Dynacom Tankers Management, one of the few oil tanker owners to have braved the Strait of Hormuz during the Iran war, said US President Donald Trump has been a good news for shipping.
“Trump is doing his best for the world but in parallel he’s doing the best for shipping,” George Procopiou, the company’s founder, said during rare public comments on Monday at the Capital Link Maritime Leaders Summit in Athens.
The Iran war created unprecedented turmoil to oil supply and caused hundreds of tankers to be trapped inside the Persian Gulf while others waited outside the region hoping the conflict would end.
At one stage shortly after the war started, day rates for tankers exceeded $600,000 a day — many multiples above peace time levels — according to the Baltic Exchange in London. The surge boosted profits for shipping companies but simultaneously drove up transport costs across the oil industry.
While other owners balked at sending their tankers through the waterway because of the threat from Iran’s military, Dynacom caught the market’s attention by continuing to do so.

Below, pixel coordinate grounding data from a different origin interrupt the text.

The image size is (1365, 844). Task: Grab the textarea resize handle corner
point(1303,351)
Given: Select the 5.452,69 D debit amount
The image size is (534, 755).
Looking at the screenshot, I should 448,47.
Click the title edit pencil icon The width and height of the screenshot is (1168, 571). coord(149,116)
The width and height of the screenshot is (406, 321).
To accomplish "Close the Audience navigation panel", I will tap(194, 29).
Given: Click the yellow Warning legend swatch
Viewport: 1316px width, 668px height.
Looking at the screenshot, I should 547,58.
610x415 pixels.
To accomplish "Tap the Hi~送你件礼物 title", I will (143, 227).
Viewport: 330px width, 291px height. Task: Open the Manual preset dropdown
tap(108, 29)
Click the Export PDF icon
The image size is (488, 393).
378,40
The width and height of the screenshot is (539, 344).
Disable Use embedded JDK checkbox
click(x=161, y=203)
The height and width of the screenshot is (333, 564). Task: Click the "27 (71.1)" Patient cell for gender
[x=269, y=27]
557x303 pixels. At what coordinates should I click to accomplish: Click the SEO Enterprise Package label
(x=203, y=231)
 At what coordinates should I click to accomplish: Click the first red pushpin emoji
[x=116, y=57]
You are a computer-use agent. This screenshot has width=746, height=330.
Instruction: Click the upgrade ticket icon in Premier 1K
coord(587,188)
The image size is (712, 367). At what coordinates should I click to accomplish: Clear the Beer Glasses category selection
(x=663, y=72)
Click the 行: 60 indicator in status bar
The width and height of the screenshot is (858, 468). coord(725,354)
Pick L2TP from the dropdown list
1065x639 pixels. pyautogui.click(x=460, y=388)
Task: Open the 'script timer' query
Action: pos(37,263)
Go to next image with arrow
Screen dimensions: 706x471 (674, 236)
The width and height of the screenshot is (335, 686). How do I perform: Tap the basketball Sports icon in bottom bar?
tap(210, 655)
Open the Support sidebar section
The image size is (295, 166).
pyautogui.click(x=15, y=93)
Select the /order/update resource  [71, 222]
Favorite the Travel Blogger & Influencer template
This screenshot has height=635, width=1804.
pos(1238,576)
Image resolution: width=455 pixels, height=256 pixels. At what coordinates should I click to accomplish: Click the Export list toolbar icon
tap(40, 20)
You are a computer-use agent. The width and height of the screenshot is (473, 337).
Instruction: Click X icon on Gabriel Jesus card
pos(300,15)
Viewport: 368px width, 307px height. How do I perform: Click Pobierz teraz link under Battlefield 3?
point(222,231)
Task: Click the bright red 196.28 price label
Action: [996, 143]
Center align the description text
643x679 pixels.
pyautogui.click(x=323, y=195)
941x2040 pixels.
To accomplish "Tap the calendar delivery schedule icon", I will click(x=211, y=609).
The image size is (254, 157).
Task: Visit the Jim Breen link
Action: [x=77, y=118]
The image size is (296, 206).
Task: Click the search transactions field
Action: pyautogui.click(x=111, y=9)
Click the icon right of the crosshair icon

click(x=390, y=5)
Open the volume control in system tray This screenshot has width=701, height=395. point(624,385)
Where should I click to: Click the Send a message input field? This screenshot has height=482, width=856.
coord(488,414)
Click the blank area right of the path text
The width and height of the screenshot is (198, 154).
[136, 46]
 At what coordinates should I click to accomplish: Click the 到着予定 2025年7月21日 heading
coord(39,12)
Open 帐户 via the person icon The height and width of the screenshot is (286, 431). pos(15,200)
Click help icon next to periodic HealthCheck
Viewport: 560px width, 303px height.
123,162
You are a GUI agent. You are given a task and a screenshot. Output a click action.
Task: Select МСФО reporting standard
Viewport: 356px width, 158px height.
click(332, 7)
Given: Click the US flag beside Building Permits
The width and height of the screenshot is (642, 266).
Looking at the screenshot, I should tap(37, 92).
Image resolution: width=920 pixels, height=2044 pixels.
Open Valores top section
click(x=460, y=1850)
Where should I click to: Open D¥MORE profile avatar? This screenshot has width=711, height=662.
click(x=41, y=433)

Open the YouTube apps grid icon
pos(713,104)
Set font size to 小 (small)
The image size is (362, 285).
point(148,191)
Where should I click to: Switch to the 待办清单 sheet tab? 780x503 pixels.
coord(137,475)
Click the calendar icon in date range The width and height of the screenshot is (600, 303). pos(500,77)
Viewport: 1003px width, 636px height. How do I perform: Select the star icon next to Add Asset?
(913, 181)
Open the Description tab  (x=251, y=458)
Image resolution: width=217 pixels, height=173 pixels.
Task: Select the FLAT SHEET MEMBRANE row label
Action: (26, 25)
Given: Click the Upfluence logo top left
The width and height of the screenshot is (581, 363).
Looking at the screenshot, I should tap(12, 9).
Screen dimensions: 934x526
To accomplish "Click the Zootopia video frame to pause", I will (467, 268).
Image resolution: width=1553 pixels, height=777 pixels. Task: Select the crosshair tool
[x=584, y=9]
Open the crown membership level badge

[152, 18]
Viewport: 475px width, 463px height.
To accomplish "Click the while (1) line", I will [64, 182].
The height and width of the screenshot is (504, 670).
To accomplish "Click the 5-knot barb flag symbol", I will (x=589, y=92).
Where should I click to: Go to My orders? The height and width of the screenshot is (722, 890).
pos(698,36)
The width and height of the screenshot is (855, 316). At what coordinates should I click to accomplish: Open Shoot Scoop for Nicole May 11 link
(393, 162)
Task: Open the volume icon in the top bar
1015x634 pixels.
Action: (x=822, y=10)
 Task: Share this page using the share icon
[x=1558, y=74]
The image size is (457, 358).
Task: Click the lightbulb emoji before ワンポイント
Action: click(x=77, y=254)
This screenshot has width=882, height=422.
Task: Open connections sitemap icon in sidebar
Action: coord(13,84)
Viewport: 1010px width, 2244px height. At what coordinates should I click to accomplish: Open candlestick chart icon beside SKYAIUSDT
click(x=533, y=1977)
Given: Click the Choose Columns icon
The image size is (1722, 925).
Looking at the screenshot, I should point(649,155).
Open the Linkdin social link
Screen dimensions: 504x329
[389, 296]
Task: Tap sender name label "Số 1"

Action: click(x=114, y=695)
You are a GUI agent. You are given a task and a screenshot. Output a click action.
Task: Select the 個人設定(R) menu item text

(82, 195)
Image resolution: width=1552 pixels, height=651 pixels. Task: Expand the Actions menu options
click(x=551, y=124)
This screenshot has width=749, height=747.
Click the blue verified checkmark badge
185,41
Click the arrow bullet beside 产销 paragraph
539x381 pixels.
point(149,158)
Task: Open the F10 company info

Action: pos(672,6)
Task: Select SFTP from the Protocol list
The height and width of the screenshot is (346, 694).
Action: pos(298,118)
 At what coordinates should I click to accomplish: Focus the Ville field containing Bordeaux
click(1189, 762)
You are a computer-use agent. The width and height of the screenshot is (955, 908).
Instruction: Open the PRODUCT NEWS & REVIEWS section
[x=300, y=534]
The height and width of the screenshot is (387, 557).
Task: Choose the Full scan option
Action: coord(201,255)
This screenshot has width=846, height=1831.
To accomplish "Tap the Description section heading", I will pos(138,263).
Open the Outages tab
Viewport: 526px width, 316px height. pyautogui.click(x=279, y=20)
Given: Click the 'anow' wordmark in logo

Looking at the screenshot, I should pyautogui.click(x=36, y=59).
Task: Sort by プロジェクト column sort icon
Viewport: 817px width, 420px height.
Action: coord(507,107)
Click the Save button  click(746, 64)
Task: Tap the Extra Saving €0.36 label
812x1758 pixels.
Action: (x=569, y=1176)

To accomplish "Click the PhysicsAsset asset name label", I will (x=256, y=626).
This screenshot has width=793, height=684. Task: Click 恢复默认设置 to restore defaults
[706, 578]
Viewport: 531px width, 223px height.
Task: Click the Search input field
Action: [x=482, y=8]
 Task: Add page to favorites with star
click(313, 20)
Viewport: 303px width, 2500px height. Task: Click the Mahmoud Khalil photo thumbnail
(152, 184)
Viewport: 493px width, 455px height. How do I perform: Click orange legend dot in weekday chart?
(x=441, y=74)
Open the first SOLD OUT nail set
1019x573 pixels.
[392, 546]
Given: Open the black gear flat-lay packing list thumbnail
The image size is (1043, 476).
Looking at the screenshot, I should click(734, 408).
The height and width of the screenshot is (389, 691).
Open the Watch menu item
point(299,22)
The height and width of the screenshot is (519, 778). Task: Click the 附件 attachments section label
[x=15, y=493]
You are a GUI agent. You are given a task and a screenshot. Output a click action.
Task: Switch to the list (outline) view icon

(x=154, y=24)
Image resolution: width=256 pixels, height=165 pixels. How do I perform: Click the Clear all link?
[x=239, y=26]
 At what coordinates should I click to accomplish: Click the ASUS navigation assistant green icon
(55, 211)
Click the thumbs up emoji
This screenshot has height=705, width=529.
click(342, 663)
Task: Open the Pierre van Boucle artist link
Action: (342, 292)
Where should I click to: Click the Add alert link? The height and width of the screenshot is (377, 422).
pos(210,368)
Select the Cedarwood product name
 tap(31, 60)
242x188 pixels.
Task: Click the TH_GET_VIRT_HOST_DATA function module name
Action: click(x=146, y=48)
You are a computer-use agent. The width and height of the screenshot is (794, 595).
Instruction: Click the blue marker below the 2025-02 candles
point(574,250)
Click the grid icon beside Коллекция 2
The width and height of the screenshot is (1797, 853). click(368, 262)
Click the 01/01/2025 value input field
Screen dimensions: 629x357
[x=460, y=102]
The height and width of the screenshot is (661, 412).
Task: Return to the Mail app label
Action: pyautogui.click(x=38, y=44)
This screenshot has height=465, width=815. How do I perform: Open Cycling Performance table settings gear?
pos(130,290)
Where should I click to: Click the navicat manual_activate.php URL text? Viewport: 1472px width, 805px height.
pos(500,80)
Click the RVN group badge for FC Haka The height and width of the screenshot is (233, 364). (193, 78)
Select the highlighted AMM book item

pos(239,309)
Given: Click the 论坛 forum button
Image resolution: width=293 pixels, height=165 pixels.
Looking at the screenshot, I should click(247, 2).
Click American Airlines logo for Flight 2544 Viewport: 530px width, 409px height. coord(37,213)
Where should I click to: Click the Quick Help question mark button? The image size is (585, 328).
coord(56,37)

The company managed to send at least eight oil tankers through Hormuz during the war, far more than any other independent owner, according to tracking data compiled by Bloomberg.
Beyond praising the crews serving on tankers that do go through, Procopiou offered few clues on the process of doing so safely.
Dynacom and other companies sending ships through have “crews that are dedicated, they have strong ties to the company, and they have tried to assist and prove that we are reliable counterparties not only on good times, but in bad times as well.”
Procopiou also said that tolls in the waterway will never be accepted.
Tehran has said that the charges are needed to pay for the reconstruction of Iran after attacks by the US and Israeli military.
Such an approach has been rejected by Trump while the International Maritime Organization says that such tolls would be illegal. That’s created an impasse that has so far contributed to traffic through the strait remaining at a fraction of pre-war levels.
“Nobody will allow tolls that are imposed in straits,” Procopiou said at the event, taking place during Greece’s biennial Posidonia gathering for the shipping industry. “The freedom of navigation is essential and nobody can impose tolls or any other burden because there are many chokepoints in the world.”
As well as Hormuz, there are a handful of other unavoidable waterways through which commercial shipping must pass, all of which come with freedom-of-navigation rights.
The Dynacom tankers’ journeys have underscored a few owners have been prepared to trade through even the most dangerous war zones.